===== LISTED RECORDS =====

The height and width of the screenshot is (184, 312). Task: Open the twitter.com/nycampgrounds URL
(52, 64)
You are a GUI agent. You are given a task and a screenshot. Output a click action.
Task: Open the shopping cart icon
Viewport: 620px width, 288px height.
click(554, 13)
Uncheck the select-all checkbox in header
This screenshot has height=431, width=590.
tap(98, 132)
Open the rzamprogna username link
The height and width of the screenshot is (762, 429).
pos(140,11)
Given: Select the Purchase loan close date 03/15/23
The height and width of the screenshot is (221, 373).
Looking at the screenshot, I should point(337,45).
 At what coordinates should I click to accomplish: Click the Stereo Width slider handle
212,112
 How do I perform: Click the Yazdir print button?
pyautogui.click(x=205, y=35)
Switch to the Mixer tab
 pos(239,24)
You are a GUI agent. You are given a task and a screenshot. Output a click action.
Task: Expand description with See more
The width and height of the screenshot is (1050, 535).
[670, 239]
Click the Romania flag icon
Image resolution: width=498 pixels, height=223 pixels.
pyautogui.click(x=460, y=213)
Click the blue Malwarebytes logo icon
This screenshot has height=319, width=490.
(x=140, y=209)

=====
===== LISTED RECORDS =====

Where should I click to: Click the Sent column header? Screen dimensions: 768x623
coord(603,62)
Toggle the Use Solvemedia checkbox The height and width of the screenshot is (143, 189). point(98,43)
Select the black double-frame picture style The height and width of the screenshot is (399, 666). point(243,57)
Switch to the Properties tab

=====
===== LISTED RECORDS =====

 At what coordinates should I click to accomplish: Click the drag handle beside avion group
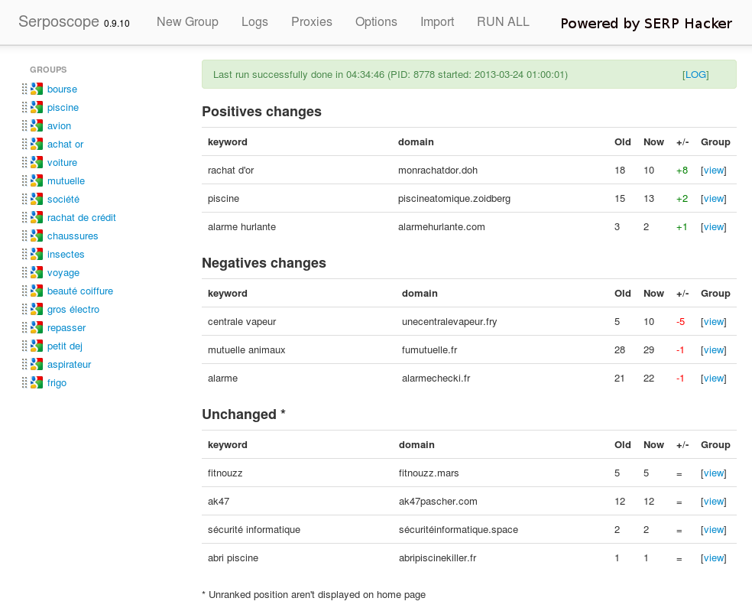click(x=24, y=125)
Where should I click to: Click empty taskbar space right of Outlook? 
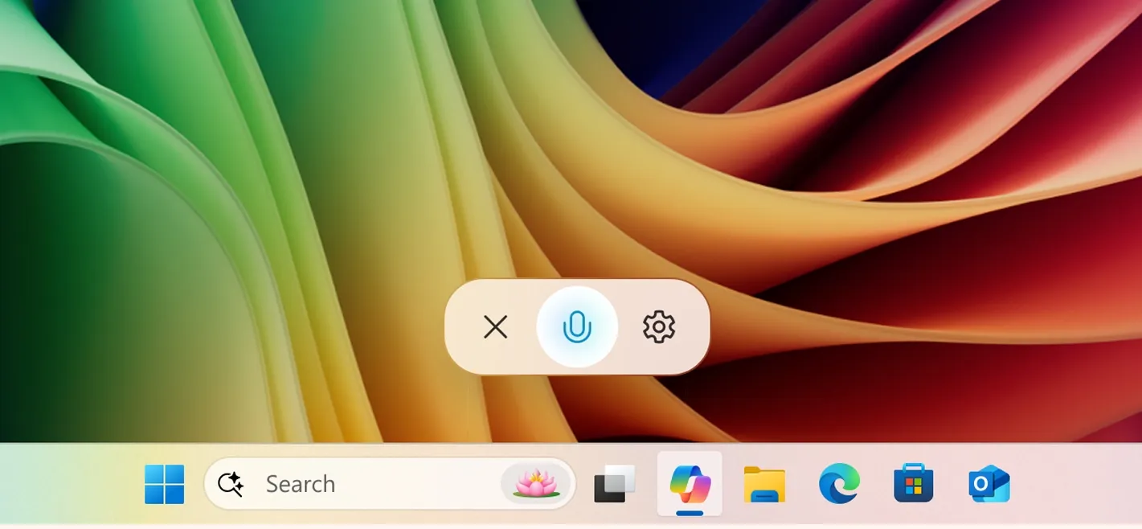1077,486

=====

[BRIEF]: From the records above, copy only the lines starting with the line that holds "Width slider handle" and going on through the line that holds "Task: Expand description with See more", exactly as written.

[REPLY TO THE EXERCISE]:
 At what coordinates should I click to accomplish: Click the Stereo Width slider handle
212,112
 How do I perform: Click the Yazdir print button?
pyautogui.click(x=205, y=35)
Switch to the Mixer tab
 pos(239,24)
You are a GUI agent. You are given a task and a screenshot. Output a click action.
Task: Expand description with See more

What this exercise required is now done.